Updated May 20, 2020 - 7:49 pm

When Jose Alvarado saw a man struggling to crawl through a burning home on Saturday, the 41-year-old was scared. But he ran into the fire anyway and helped save the man whose name he doesn’t know.

“It just happened,” Alvarado told reporters outside the burnt North Las Vegas home on Wednesday, days after he and another bystander helped carry a man, who doesn’t have legs, to safety. “You do it because it’s human nature, man. I think anybody would do it.”

Alvarado lives next door to the home on Glendale Avenue, near North 5th Street and Carey Avenue, where the fire started about 9 a.m. Saturday. North Las Vegas Fire Chief Joseph Calhoun presented Alvarado with a civilian medal of valor and said the man’s actions reminded him that “something good is going on” amid the coronavirus pandemic.

“I think for a lot of us what brought a smile to our faces, with all this going on with (the virus) and all that, it was a bright spot,” Calhoun said.

The Fire Department also honored Vincent Torres, a bystander who helped Alvarado pull the man to safety. Torres could not be there Wednesday to receive the medal in person, the department said.
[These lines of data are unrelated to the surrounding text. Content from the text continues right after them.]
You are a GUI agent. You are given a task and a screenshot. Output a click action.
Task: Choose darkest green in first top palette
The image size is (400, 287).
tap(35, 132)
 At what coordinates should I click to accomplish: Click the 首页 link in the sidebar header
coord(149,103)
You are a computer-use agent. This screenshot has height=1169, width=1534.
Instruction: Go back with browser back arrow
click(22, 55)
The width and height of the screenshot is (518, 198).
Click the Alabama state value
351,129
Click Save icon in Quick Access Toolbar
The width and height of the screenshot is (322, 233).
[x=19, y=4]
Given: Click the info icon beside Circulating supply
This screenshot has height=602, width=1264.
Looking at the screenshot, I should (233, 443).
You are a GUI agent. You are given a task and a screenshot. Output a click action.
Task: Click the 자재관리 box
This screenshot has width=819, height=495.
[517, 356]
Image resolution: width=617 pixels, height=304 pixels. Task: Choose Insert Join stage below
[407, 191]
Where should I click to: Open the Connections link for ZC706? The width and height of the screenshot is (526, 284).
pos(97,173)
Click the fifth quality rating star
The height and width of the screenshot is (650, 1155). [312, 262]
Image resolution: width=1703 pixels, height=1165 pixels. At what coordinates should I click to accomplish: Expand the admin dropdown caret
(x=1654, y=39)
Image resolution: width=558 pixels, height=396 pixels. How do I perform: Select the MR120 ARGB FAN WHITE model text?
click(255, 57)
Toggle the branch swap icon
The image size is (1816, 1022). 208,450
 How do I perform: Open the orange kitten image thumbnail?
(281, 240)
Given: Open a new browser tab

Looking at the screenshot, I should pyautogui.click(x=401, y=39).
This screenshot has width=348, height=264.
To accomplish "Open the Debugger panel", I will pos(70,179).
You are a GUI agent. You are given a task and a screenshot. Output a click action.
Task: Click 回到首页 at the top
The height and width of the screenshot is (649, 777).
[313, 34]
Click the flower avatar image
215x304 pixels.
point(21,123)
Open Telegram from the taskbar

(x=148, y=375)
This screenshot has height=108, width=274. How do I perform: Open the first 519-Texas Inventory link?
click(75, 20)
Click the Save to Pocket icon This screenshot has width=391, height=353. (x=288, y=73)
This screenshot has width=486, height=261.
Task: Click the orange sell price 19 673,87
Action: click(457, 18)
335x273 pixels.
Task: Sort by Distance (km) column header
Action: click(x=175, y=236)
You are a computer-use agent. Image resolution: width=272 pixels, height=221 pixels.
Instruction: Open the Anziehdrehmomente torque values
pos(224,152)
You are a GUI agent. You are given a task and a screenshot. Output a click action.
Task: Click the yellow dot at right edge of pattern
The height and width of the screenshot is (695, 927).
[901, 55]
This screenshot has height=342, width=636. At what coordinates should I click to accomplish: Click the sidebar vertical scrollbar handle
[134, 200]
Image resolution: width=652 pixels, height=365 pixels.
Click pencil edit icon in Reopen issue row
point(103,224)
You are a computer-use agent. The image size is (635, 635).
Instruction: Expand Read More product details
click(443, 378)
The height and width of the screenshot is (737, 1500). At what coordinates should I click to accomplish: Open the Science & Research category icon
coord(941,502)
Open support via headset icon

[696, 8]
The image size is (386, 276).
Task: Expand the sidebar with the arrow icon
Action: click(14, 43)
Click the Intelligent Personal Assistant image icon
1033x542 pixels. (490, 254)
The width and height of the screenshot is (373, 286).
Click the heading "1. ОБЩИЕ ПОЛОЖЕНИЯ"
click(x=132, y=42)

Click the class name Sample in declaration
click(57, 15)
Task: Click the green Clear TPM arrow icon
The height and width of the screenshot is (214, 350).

Alvarado said he was getting something from his truck Saturday when he heard cracking glass and saw black smoke billowing through the windows.

He banged on the door until his neighbor, who firefighters believe was sleeping at the time, came out of the house. But then the neighbor started yelling for someone else.

Alvarado said he saw the double amputee drag himself into the living room.

“I went in, and as soon as I saw him, I pulled him right out,” Alvarado said. “I dragged him out because I couldn’t lift him.”

That is when Torres, who was visiting his mother across the street, came to help carry the man to safety, department spokesman Nino Galloway said Wednesday. The man was lying in the grass at Torres’ mother’s house when firefighters found him.

He was taken to University Medical Center with “significant” burns and remained hospitalized Wednesday, Galloway said. The other man who was home during the fire suffered from smoke inhalation but has been released from the hospital.

Galloway said that the fire was ruled accidental and that the amputee told fire investigators he was refilling a cigarette lighter with butane and “possibly hit the striker, which caused the fire.” The department estimated the fire caused $150,000 in damage.

Alvarado thanked the firefighters as he held his medal. He said he was happy he happened to be home to help his neighbors, though he doesn’t know their names.

“I’m usually not here on the weekends, so it was just pure luck, I think,” he said. “I was supposed to be here that day.”

Calhoun said Torres and Alvarado might have saved a life with their actions, and he commended Alvarado for his quick thinking.

“He stepped out of the ordinary and risked his life to save somebody,” Calhoun said.